Task to complete: Every entry needs to be repeated exactly, with nothing left out.

(Collection entries)
□ □ □ □

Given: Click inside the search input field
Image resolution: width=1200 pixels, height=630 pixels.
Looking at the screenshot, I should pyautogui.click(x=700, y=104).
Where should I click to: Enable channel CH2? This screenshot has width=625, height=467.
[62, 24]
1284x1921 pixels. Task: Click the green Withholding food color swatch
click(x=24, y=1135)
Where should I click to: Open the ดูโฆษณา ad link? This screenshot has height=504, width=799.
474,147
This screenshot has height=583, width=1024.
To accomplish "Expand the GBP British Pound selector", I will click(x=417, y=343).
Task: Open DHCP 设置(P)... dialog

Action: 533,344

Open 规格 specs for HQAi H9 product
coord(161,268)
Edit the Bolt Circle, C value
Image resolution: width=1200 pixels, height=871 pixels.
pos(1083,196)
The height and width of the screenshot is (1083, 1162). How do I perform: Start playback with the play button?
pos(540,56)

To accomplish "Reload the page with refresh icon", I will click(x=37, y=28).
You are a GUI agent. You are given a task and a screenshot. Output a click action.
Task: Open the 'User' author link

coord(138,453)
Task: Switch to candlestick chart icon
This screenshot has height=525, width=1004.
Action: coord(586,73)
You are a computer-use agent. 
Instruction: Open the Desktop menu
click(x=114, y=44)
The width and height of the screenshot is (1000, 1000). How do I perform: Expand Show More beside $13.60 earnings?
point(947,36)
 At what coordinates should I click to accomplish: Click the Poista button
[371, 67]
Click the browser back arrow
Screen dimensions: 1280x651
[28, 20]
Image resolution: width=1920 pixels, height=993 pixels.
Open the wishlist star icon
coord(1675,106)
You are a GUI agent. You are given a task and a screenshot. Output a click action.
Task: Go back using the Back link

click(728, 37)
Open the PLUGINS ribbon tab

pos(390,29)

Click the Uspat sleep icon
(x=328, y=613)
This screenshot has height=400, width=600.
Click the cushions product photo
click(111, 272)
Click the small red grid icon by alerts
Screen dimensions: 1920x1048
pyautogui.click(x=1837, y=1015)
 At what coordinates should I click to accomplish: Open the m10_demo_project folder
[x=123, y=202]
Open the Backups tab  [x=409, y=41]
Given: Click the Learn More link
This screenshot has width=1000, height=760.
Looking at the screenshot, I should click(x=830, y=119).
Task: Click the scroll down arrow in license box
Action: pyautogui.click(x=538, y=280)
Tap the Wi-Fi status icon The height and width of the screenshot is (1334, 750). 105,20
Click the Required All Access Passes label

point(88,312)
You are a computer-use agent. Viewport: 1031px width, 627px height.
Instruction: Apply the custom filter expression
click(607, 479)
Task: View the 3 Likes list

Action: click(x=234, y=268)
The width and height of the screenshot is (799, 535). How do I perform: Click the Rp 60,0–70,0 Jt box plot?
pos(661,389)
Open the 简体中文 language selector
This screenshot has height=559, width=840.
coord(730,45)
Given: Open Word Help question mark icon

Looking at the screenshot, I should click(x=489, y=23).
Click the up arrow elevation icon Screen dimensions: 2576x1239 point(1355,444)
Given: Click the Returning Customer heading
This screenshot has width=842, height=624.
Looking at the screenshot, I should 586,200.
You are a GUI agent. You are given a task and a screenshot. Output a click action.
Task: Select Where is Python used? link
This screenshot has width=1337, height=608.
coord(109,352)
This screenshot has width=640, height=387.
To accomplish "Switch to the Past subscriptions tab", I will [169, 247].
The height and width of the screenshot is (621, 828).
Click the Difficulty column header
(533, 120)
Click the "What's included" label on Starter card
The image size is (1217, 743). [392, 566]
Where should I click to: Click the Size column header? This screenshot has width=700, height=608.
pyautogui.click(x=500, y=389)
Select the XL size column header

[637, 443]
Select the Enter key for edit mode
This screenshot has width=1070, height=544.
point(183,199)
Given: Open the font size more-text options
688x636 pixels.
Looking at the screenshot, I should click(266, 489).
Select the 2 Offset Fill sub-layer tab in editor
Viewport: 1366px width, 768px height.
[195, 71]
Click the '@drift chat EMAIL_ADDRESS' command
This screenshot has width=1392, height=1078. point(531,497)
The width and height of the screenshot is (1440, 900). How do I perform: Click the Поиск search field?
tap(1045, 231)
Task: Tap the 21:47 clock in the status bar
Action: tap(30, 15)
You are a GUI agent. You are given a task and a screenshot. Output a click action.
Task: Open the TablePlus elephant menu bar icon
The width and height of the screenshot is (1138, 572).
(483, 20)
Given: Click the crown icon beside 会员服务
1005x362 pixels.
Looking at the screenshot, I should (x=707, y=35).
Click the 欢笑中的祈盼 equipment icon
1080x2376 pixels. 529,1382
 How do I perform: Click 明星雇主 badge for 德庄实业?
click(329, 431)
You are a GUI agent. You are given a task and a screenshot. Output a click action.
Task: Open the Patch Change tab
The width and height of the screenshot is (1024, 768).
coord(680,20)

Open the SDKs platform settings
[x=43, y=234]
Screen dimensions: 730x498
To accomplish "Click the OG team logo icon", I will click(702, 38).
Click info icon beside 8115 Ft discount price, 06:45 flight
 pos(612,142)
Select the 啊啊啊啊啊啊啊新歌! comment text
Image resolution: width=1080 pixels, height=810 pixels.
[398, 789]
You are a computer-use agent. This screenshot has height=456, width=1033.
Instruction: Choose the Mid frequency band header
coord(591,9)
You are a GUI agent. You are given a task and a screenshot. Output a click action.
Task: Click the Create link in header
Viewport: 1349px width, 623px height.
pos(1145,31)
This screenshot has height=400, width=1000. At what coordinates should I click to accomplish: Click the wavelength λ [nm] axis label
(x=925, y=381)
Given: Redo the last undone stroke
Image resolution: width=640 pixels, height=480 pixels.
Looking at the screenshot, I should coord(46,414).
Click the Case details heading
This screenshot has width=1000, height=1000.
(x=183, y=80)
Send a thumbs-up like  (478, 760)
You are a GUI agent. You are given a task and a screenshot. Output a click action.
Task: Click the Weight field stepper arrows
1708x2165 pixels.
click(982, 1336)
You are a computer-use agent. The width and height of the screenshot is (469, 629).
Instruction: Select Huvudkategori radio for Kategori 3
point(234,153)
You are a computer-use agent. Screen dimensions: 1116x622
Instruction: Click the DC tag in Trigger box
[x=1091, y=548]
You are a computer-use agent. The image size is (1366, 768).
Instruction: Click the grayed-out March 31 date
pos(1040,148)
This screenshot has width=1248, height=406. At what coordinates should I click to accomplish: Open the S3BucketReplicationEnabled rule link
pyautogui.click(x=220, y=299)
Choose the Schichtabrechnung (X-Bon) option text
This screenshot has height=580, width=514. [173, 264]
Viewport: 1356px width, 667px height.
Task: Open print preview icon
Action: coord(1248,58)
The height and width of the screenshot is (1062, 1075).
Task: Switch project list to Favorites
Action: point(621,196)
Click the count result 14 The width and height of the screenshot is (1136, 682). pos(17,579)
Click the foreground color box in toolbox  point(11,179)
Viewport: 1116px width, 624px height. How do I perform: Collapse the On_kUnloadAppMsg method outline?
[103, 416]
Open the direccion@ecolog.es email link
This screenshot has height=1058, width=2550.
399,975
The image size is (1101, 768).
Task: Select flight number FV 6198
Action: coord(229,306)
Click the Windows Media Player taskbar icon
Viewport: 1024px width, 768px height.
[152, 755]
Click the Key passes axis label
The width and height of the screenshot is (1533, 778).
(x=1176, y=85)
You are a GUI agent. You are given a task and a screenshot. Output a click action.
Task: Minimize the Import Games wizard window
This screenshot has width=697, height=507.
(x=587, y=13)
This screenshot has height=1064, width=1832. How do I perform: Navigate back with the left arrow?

□ □ □ □

Task output:
Given: Click inside the search input field
Image resolution: width=1200 pixels, height=630 pixels.
Looking at the screenshot, I should pyautogui.click(x=700, y=104).
Where should I click to: Enable channel CH2? This screenshot has width=625, height=467.
[62, 24]
1284x1921 pixels. Task: Click the green Withholding food color swatch
click(x=24, y=1135)
Where should I click to: Open the ดูโฆษณา ad link? This screenshot has height=504, width=799.
474,147
This screenshot has height=583, width=1024.
To accomplish "Expand the GBP British Pound selector", I will click(x=417, y=343).
Task: Open DHCP 设置(P)... dialog

Action: 533,344

Open 规格 specs for HQAi H9 product
coord(161,268)
Edit the Bolt Circle, C value
Image resolution: width=1200 pixels, height=871 pixels.
pos(1083,196)
The height and width of the screenshot is (1083, 1162). How do I perform: Start playback with the play button?
pos(540,56)

To accomplish "Reload the page with refresh icon", I will click(x=37, y=28).
You are a GUI agent. You are given a task and a screenshot. Output a click action.
Task: Open the 'User' author link

coord(138,453)
Task: Switch to candlestick chart icon
This screenshot has height=525, width=1004.
Action: coord(586,73)
You are a computer-use agent. 
Instruction: Open the Desktop menu
click(x=114, y=44)
The width and height of the screenshot is (1000, 1000). How do I perform: Expand Show More beside $13.60 earnings?
point(947,36)
 At what coordinates should I click to accomplish: Click the Poista button
[371, 67]
Click the browser back arrow
Screen dimensions: 1280x651
[28, 20]
Image resolution: width=1920 pixels, height=993 pixels.
Open the wishlist star icon
coord(1675,106)
You are a GUI agent. You are given a task and a screenshot. Output a click action.
Task: Go back using the Back link

click(728, 37)
Open the PLUGINS ribbon tab

pos(390,29)

Click the Uspat sleep icon
(x=328, y=613)
This screenshot has height=400, width=600.
Click the cushions product photo
click(111, 272)
Click the small red grid icon by alerts
Screen dimensions: 1920x1048
pyautogui.click(x=1837, y=1015)
 At what coordinates should I click to accomplish: Open the m10_demo_project folder
[x=123, y=202]
Open the Backups tab  [x=409, y=41]
Given: Click the Learn More link
This screenshot has width=1000, height=760.
Looking at the screenshot, I should click(x=830, y=119).
Task: Click the scroll down arrow in license box
Action: pyautogui.click(x=538, y=280)
Tap the Wi-Fi status icon The height and width of the screenshot is (1334, 750). 105,20
Click the Required All Access Passes label

point(88,312)
You are a computer-use agent. Viewport: 1031px width, 627px height.
Instruction: Apply the custom filter expression
click(607, 479)
Task: View the 3 Likes list

Action: click(x=234, y=268)
The width and height of the screenshot is (799, 535). How do I perform: Click the Rp 60,0–70,0 Jt box plot?
pos(661,389)
Open the 简体中文 language selector
This screenshot has height=559, width=840.
coord(730,45)
Given: Open Word Help question mark icon

Looking at the screenshot, I should click(x=489, y=23).
Click the up arrow elevation icon Screen dimensions: 2576x1239 point(1355,444)
Given: Click the Returning Customer heading
This screenshot has width=842, height=624.
Looking at the screenshot, I should 586,200.
You are a GUI agent. You are given a task and a screenshot. Output a click action.
Task: Select Where is Python used? link
This screenshot has width=1337, height=608.
coord(109,352)
This screenshot has width=640, height=387.
To accomplish "Switch to the Past subscriptions tab", I will [169, 247].
The height and width of the screenshot is (621, 828).
Click the Difficulty column header
(533, 120)
Click the "What's included" label on Starter card
The image size is (1217, 743). [392, 566]
Where should I click to: Click the Size column header? This screenshot has width=700, height=608.
pyautogui.click(x=500, y=389)
Select the XL size column header

[637, 443]
Select the Enter key for edit mode
This screenshot has width=1070, height=544.
point(183,199)
Given: Open the font size more-text options
688x636 pixels.
Looking at the screenshot, I should click(266, 489).
Select the 2 Offset Fill sub-layer tab in editor
Viewport: 1366px width, 768px height.
[195, 71]
Click the '@drift chat EMAIL_ADDRESS' command
This screenshot has width=1392, height=1078. point(531,497)
The width and height of the screenshot is (1440, 900). How do I perform: Click the Поиск search field?
tap(1045, 231)
Task: Tap the 21:47 clock in the status bar
Action: tap(30, 15)
You are a GUI agent. You are given a task and a screenshot. Output a click action.
Task: Open the TablePlus elephant menu bar icon
The width and height of the screenshot is (1138, 572).
(483, 20)
Given: Click the crown icon beside 会员服务
1005x362 pixels.
Looking at the screenshot, I should (x=707, y=35).
Click the 欢笑中的祈盼 equipment icon
1080x2376 pixels. 529,1382
 How do I perform: Click 明星雇主 badge for 德庄实业?
click(329, 431)
You are a GUI agent. You are given a task and a screenshot. Output a click action.
Task: Open the Patch Change tab
The width and height of the screenshot is (1024, 768).
coord(680,20)

Open the SDKs platform settings
[x=43, y=234]
Screen dimensions: 730x498
To accomplish "Click the OG team logo icon", I will click(702, 38).
Click info icon beside 8115 Ft discount price, 06:45 flight
 pos(612,142)
Select the 啊啊啊啊啊啊啊新歌! comment text
Image resolution: width=1080 pixels, height=810 pixels.
[398, 789]
You are a computer-use agent. This screenshot has height=456, width=1033.
Instruction: Choose the Mid frequency band header
coord(591,9)
You are a GUI agent. You are given a task and a screenshot. Output a click action.
Task: Click the Create link in header
Viewport: 1349px width, 623px height.
pos(1145,31)
This screenshot has height=400, width=1000. At what coordinates should I click to accomplish: Click the wavelength λ [nm] axis label
(x=925, y=381)
Given: Redo the last undone stroke
Image resolution: width=640 pixels, height=480 pixels.
Looking at the screenshot, I should coord(46,414).
Click the Case details heading
This screenshot has width=1000, height=1000.
(x=183, y=80)
Send a thumbs-up like  (478, 760)
You are a GUI agent. You are given a task and a screenshot. Output a click action.
Task: Click the Weight field stepper arrows
1708x2165 pixels.
click(982, 1336)
You are a computer-use agent. The width and height of the screenshot is (469, 629).
Instruction: Select Huvudkategori radio for Kategori 3
point(234,153)
You are a computer-use agent. Screen dimensions: 1116x622
Instruction: Click the DC tag in Trigger box
[x=1091, y=548]
You are a computer-use agent. The image size is (1366, 768).
Instruction: Click the grayed-out March 31 date
pos(1040,148)
This screenshot has width=1248, height=406. At what coordinates should I click to accomplish: Open the S3BucketReplicationEnabled rule link
pyautogui.click(x=220, y=299)
Choose the Schichtabrechnung (X-Bon) option text
This screenshot has height=580, width=514. [173, 264]
Viewport: 1356px width, 667px height.
Task: Open print preview icon
Action: coord(1248,58)
The height and width of the screenshot is (1062, 1075).
Task: Switch project list to Favorites
Action: point(621,196)
Click the count result 14 The width and height of the screenshot is (1136, 682). pos(17,579)
Click the foreground color box in toolbox  point(11,179)
Viewport: 1116px width, 624px height. How do I perform: Collapse the On_kUnloadAppMsg method outline?
[103, 416]
Open the direccion@ecolog.es email link
This screenshot has height=1058, width=2550.
399,975
The image size is (1101, 768).
Task: Select flight number FV 6198
Action: coord(229,306)
Click the Windows Media Player taskbar icon
Viewport: 1024px width, 768px height.
[152, 755]
Click the Key passes axis label
The width and height of the screenshot is (1533, 778).
(x=1176, y=85)
You are a GUI agent. You are given a task and a screenshot. Output a click action.
Task: Minimize the Import Games wizard window
This screenshot has width=697, height=507.
(x=587, y=13)
This screenshot has height=1064, width=1832. How do I perform: Navigate back with the left arrow?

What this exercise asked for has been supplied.